Deep Dive in to Virtualization & Cloud

VMware Cloud on AWS

VMware Cloud on AWS is an integrated cloud offering jointly developed by AWS and VMware delivering a highly scalable, secure and innovative service that allows organizations to seamlessly migrate and extend their on-premises VMware vSphere-based environments to the AWS Cloud running on next-generation Amazon Elastic Compute Cloud (Amazon EC2) bare metal infrastructure. VMware Cloud on AWS is ideal for enterprise IT infrastructure and operations organizations looking to migrate their on-premises vSphere-based workloads to the public cloud, consolidate and extend their data center capacities, and optimize, simplify and modernize their disaster recovery solutions.

VMware Cloud on AWS is a hybrid cloud service that runs the VMware software-defined data center (SDDC) stack in the AWS public cloud, enables the combination of a wide variety VMware tools and interfaces with the flexibility and power of the AWS cloud. AWS provides an elastic, bare metal infrastructure on top of which VMware positions its SDDC stack, which includes NSX, vSphere and vSAN. Customers can manage clusters in their own data centers and clusters running in VMware Cloud on AWS from the same interface in vCenter.

Computing – vSphere Cluster Configuration

At initial availability, the VMware Cloud on AWS base cluster configuration contains 2TB of memory and four hosts. Each host is configured with 512GB of memory and contains dual CPU sockets that are populated by a custom-built Intel Xeon Processor E5-2686 v4 CPU package. Each socket contains 18 cores running at 2.3GHz, resulting in a physical cluster core count of 144.

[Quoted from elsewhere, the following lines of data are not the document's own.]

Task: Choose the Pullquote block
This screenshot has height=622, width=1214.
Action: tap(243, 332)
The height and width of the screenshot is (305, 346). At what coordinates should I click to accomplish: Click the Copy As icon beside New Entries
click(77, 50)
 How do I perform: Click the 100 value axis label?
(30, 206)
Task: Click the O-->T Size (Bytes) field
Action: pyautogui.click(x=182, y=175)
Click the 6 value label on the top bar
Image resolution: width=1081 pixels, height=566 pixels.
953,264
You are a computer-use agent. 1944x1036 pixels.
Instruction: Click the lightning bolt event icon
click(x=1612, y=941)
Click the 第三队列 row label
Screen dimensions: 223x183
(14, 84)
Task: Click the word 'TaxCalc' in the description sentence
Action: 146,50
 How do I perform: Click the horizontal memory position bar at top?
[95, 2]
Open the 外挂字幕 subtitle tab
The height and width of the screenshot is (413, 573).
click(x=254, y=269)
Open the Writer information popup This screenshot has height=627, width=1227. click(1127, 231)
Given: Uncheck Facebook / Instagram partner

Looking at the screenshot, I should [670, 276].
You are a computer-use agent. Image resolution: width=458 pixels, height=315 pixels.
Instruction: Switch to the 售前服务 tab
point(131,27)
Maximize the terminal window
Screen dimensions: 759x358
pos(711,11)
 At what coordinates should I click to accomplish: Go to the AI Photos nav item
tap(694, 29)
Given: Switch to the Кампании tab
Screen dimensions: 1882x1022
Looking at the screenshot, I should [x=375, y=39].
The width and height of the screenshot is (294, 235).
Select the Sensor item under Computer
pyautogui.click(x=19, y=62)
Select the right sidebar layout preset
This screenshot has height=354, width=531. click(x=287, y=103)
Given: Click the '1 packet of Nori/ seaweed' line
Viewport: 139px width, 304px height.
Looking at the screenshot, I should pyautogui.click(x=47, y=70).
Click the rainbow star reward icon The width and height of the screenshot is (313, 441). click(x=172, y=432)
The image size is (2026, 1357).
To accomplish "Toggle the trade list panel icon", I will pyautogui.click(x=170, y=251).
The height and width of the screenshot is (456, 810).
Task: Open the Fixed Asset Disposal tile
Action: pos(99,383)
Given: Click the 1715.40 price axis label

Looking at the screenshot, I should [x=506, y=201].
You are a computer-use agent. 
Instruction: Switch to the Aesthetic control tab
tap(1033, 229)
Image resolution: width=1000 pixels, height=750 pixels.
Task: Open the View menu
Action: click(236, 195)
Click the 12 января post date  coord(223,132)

The VMware vSphere Distributed Resource Scheduler (vSphere DRS) cluster uses a default configuration the migration threshold is set to the default vSphere DRS level three to avoid excessive VMware vSphere vMotion operations. VMware creates and operates a separate resource pool to manage customer workloads. Customers have the option to create child resource pools but cannot configure cluster affinity rules at initial availability.

VMware vSphere High Availability (vSphere HA) provides high availability for VMs by leveraging hosts and resources of a cluster to reserve capacity so workloads can fail over in case of host failures. Hosts in the cluster are monitored; in the event of a failure, the VMs on a failed host are restarted on alternative hosts. Host failure remediation is the responsibility of VMware.

Storage – VMware vSAN

The SDDC cluster includes a vSAN all-flash array. At initial availability of VMware Cloud on AWS, each host is equipped with eight NVMe devices and a total of 10TB of raw capacity, not including the cache capacity of the vSAN datastore, for the VMs to consume. Within a VMware Cloud on AWS four-host cluster configuration, 40TB of raw capacity, comprising all 32 encrypted NVMe devices, is available for the VMs to consume. The management VMs consume .9 percent of the vSAN datastore capacity. If the cluster is expanded to 16 hosts, 160TB of raw capacity is available for the VMs to consume, along with 128 encrypted NVMe devices. For all cluster configurations, the usable VM storage capacity depends on the per-VM storage policy.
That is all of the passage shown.